-- TASK STATEMENT --
The reply to the records below should contain exactly the lines from the line with "Task: Open the AI Email Assistant robot icon" through the line with "Switch to the keys tab", and nothing besides.

-- INPUT FOR THIS TASK --
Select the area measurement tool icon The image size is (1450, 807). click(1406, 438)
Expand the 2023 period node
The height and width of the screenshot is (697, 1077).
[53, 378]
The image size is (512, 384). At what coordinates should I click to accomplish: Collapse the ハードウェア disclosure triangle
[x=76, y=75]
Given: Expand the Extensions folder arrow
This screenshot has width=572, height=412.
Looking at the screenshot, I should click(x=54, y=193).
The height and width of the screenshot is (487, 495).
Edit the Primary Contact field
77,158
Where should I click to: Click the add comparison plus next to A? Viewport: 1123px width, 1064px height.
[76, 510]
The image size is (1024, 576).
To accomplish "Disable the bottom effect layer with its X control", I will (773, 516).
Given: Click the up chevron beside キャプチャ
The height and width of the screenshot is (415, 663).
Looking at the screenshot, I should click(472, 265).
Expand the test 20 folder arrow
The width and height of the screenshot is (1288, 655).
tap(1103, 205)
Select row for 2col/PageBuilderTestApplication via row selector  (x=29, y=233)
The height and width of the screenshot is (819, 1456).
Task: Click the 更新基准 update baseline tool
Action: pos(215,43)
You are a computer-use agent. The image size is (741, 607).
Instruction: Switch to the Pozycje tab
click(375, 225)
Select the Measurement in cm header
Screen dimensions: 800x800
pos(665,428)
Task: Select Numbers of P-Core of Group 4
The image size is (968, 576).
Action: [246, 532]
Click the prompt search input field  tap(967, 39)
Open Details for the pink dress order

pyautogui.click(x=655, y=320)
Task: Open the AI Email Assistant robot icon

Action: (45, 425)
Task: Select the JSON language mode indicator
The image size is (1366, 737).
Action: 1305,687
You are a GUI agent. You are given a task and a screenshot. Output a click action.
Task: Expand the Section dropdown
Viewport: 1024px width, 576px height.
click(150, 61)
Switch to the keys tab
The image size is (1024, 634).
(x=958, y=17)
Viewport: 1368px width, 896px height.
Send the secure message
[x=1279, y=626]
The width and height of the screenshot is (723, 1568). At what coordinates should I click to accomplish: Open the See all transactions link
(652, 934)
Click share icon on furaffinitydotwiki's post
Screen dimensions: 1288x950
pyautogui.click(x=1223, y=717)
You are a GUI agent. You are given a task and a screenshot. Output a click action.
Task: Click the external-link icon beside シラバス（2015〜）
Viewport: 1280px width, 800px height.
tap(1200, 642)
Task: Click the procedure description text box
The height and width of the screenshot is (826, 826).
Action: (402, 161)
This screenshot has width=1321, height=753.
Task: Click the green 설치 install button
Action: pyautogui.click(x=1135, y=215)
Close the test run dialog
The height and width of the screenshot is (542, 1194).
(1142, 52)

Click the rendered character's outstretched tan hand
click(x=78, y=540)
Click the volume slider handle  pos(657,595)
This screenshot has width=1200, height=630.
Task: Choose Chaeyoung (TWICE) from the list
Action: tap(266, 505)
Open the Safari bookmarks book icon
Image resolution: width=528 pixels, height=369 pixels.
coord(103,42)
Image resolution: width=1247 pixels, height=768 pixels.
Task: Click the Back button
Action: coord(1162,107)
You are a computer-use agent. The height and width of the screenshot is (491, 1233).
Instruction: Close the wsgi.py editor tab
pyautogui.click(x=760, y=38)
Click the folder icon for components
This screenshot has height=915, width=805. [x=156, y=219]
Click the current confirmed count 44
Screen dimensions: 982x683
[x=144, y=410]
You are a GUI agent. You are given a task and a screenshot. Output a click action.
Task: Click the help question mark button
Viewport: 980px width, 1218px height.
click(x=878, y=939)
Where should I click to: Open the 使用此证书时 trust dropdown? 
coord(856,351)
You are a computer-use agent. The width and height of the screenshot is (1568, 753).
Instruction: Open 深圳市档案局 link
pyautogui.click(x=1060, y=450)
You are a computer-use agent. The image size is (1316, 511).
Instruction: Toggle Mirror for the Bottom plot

-- EXERCISE OUTPUT --
Task: Open the AI Email Assistant robot icon

Action: (45, 425)
Task: Select the JSON language mode indicator
The image size is (1366, 737).
Action: 1305,687
You are a GUI agent. You are given a task and a screenshot. Output a click action.
Task: Expand the Section dropdown
Viewport: 1024px width, 576px height.
click(150, 61)
Switch to the keys tab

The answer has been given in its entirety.